I hope you find the right solution, OP.
post #7 of 43
"That is UNBELIEVABLE behavior for kids that age!!"

No, it's not. it's really, really believable. Sexualized play happens all the time, including among kids who have a perfectly healthy home life with no abuse. I certainly don't think parents need to accept or condone it - after all, isn't teaching our children appropriate boundaries for sexual expression a huge part of our job? - but there is no point in freaking out about it. "Married kissing" games have been going on since the beginning of time. Coercing younger children into said games is also a behavior with a loooong precedent. As the mom, you don't allow that and you teach that coercion is wrong.

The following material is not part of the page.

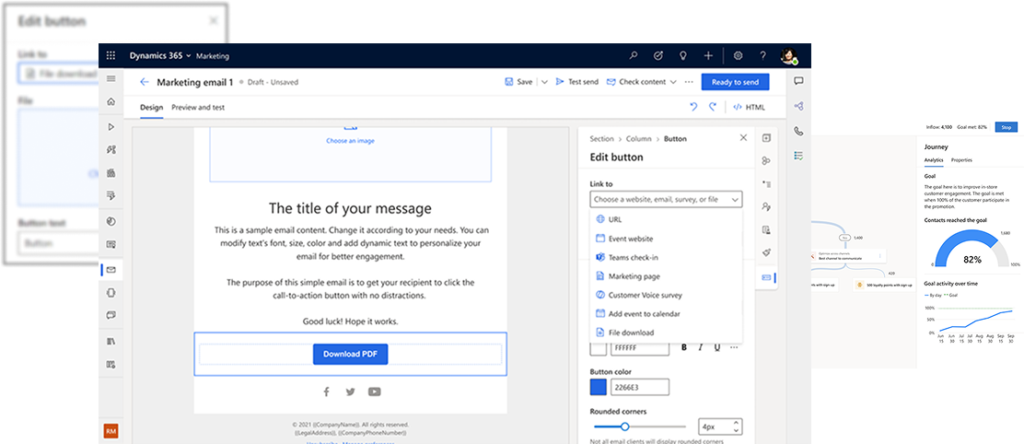Click the search magnifier in top bar

coord(633,56)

But there' no need to assume that the kids are going to wind up in actual sexual trouble later on because they were involved in this kind of thing in childhood.


OP, you did the right thing to leave and not go back. I would do the same. The point I'm trying to make above is that it's not the KIDS who have done something unforgivable and violated your trust, it's the other mom who doesn't deal with this issue when it occurs in a way that is acceptable to you.
post #8 of 43
Thread Starter 
E is my son, which I stated to be 4. She is the ones with DD's not me.
Removed the name, but that was her DD2
I agree I am upset with the mom who sits by and says nothing about it and when she hears of it poos poos it like it were nothing to be worried of. This women was sexually abused as a child and her oldest DD was as well by a family member already. It is scary situation to me knowing the backround.
post #9 of 43
I think your only answer is to not visit them anymore. I can understand why you are upset but you were in her home. As a guest, you have no right to make the rules for her children or her home. If closed doors are fine with her, then you have not right to insist otherwise. Here or at anyone else's house. You do, of course, have the right to insist that your child stay out of a door with a closed room or to leave. And, of course, if they are visiting you then you have every right in the world to insist on open doors.

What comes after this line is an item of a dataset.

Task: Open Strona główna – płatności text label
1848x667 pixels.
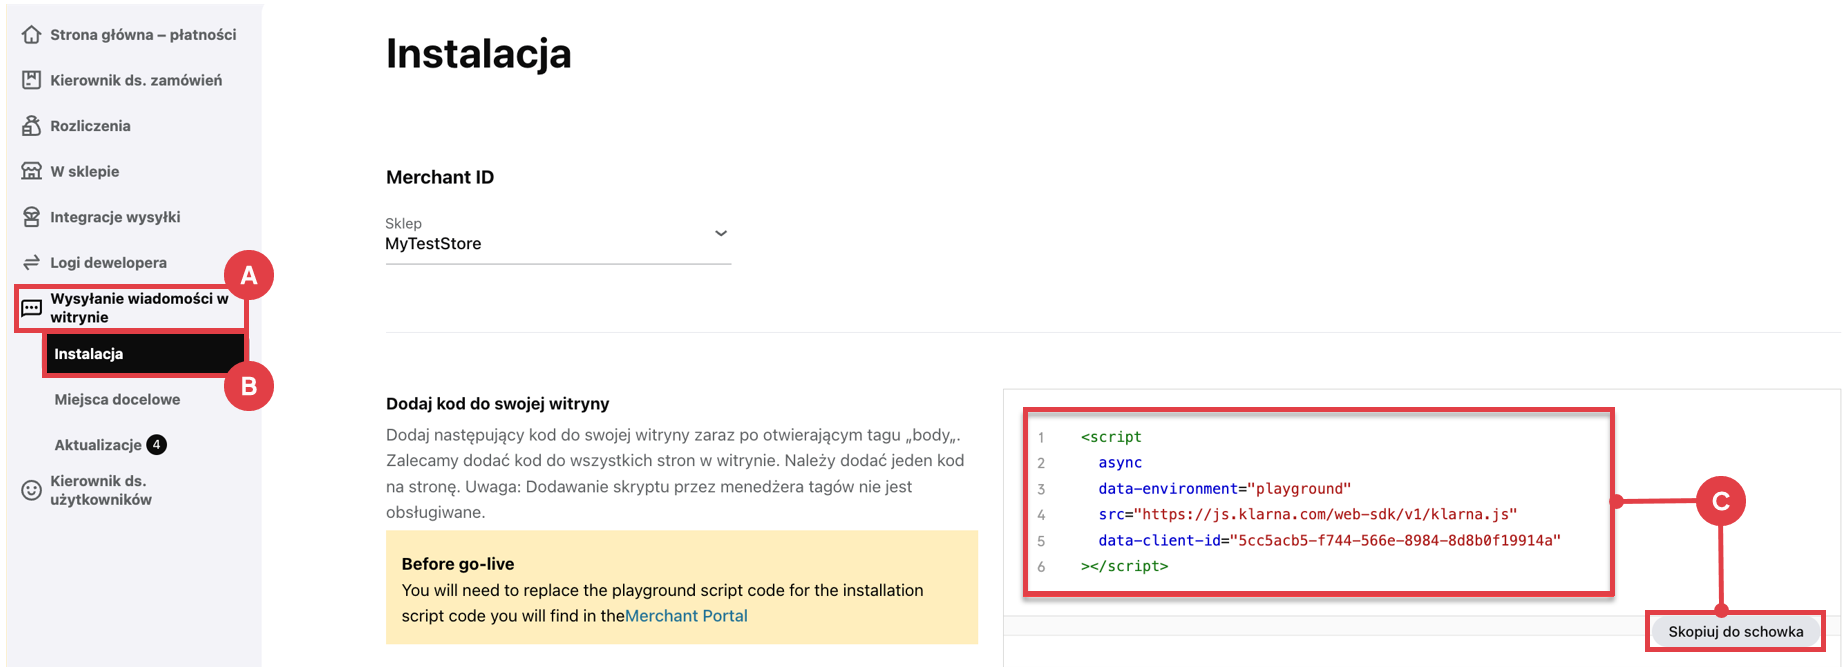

I too think there may or may not be not-so-innocent play among the older children. But I don't think its CPS bad or really any of your concern. You have voiced your concern to the mom, she has indicated she doesn't have the same values or concerns that you do. You may be right, she may be right -- I can't tell. But once she has dismissed your concerns, your only choice really is to discontinue the friendship or change the "level" of it to something you are comfortable with.
post #10 of 43
I can understand why you would have concerns about your child playing in that type of situation.

What it comes down to though is that you disagree w/her on fundamental parenting issues, so much so that it negatively impacts your interaction w/her.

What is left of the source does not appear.